▶ WORK REQUEST: Output every entry below word for word, without its pictures.

▶ SUPPLIED DATA:
▬▬▬▬▬▬

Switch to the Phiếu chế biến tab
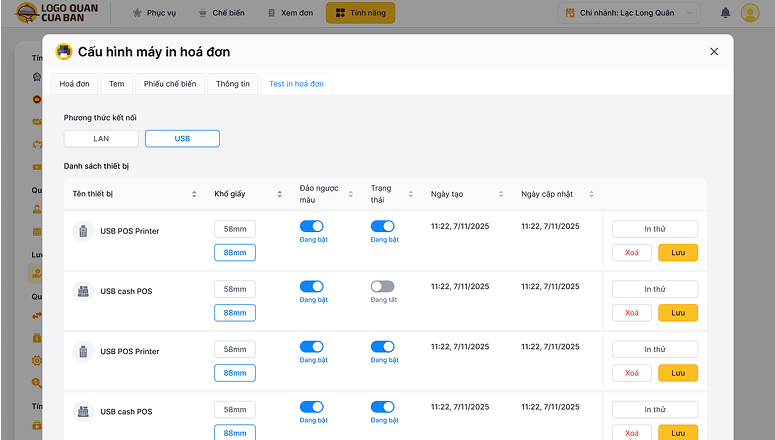The width and height of the screenshot is (775, 440). pos(168,84)
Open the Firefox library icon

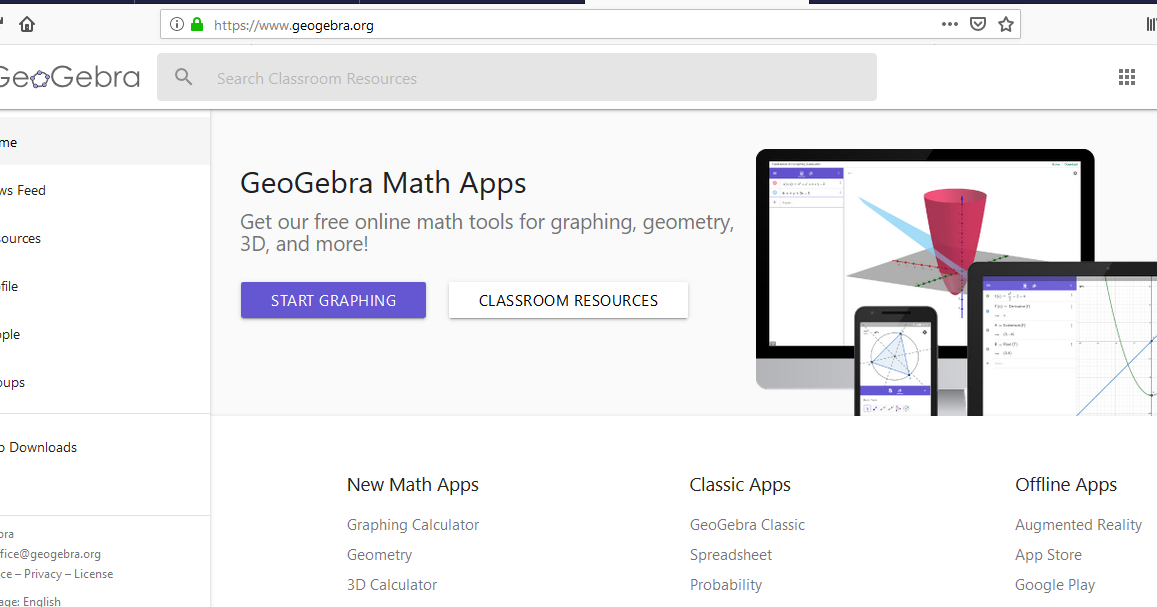(x=1150, y=24)
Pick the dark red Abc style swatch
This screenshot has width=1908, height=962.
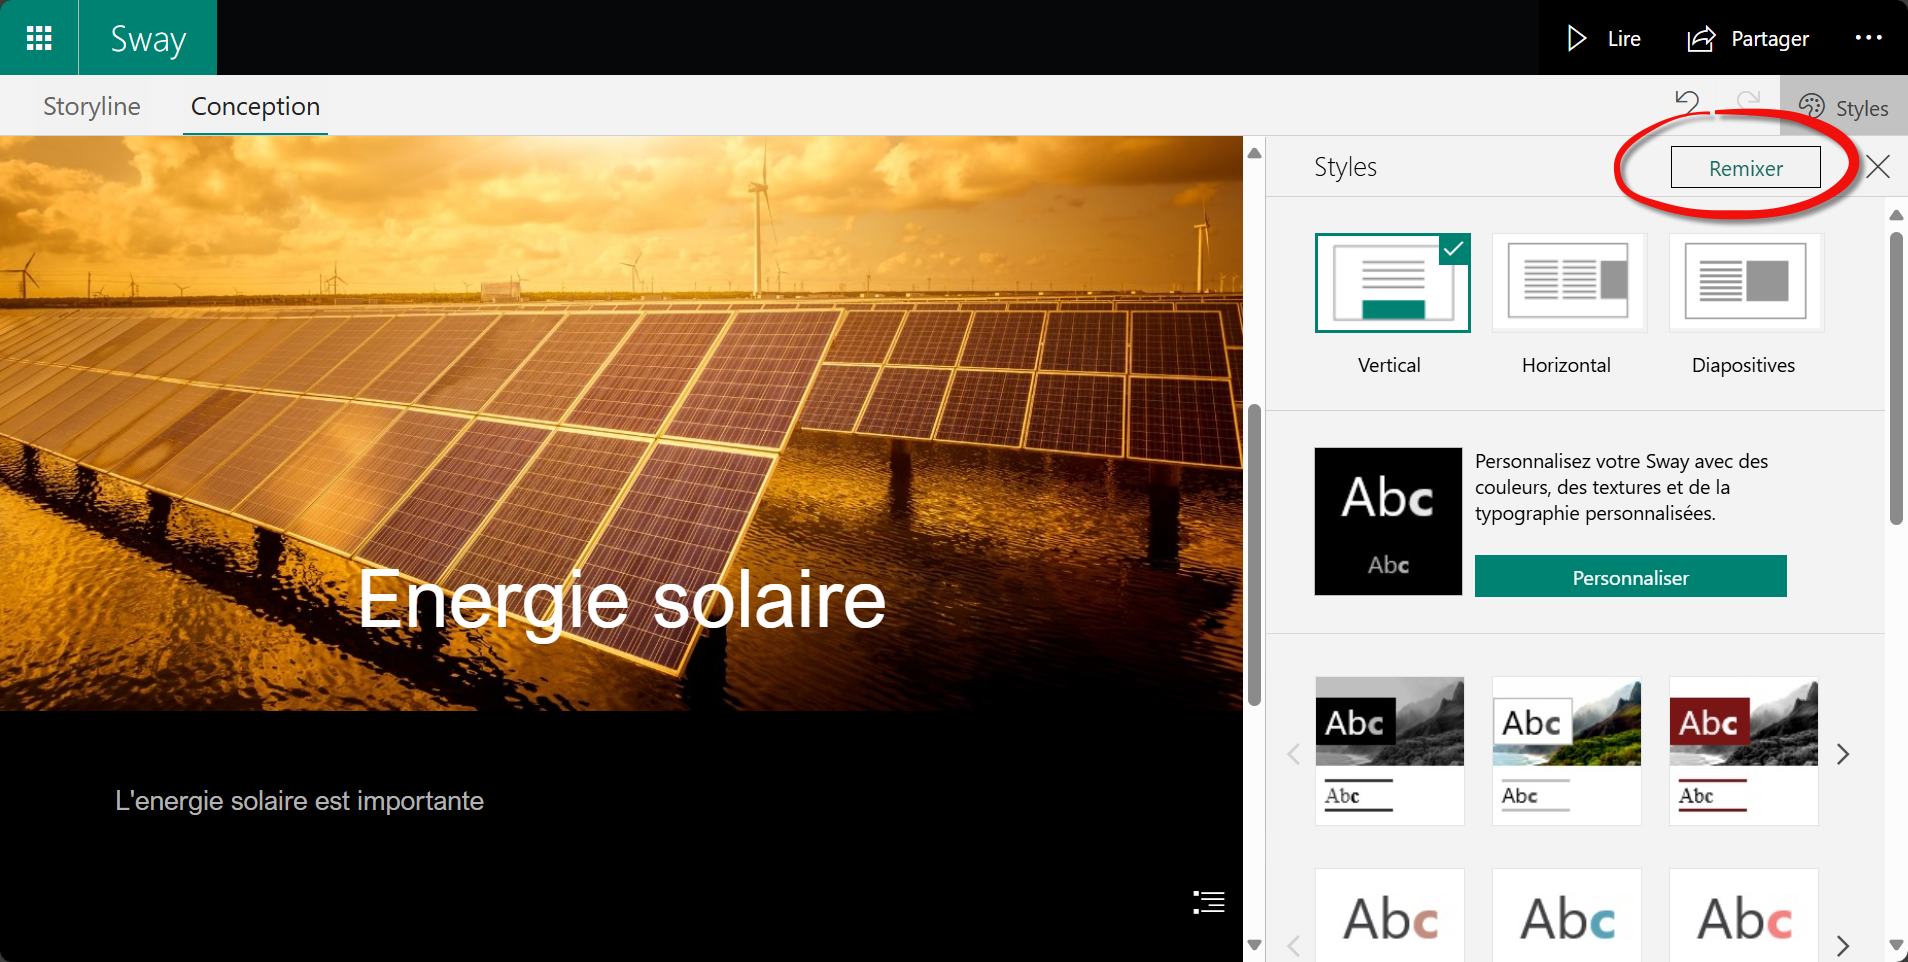point(1743,750)
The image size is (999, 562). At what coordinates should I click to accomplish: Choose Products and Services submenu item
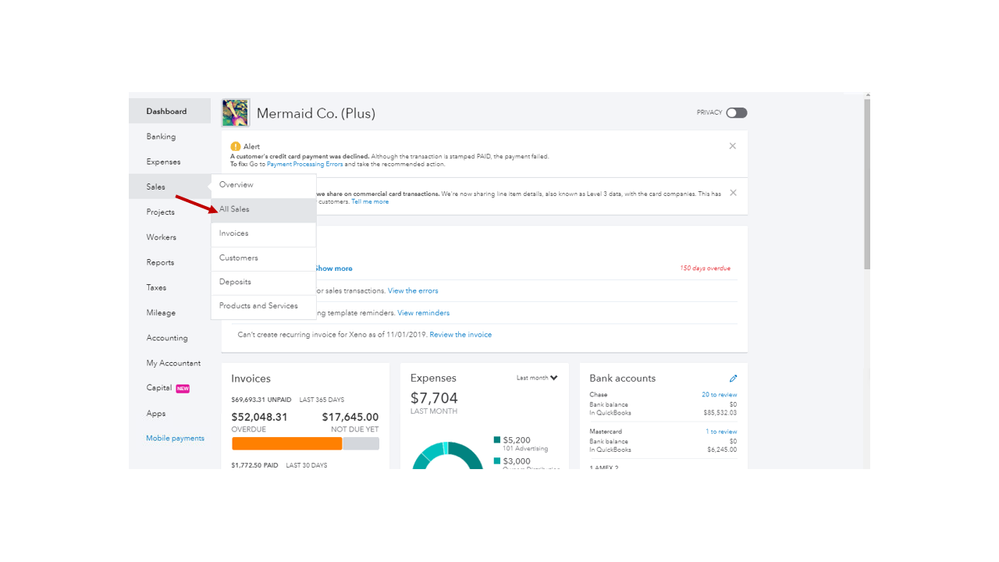(x=258, y=306)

▬▬▬▬▬▬

▶ ANSWER BOX:
Switch to the Phiếu chế biến tab
The width and height of the screenshot is (775, 440). pos(168,84)
Open the Firefox library icon

(x=1150, y=24)
Pick the dark red Abc style swatch
This screenshot has width=1908, height=962.
point(1743,750)
The image size is (999, 562). At what coordinates should I click to accomplish: Choose Products and Services submenu item
(x=258, y=306)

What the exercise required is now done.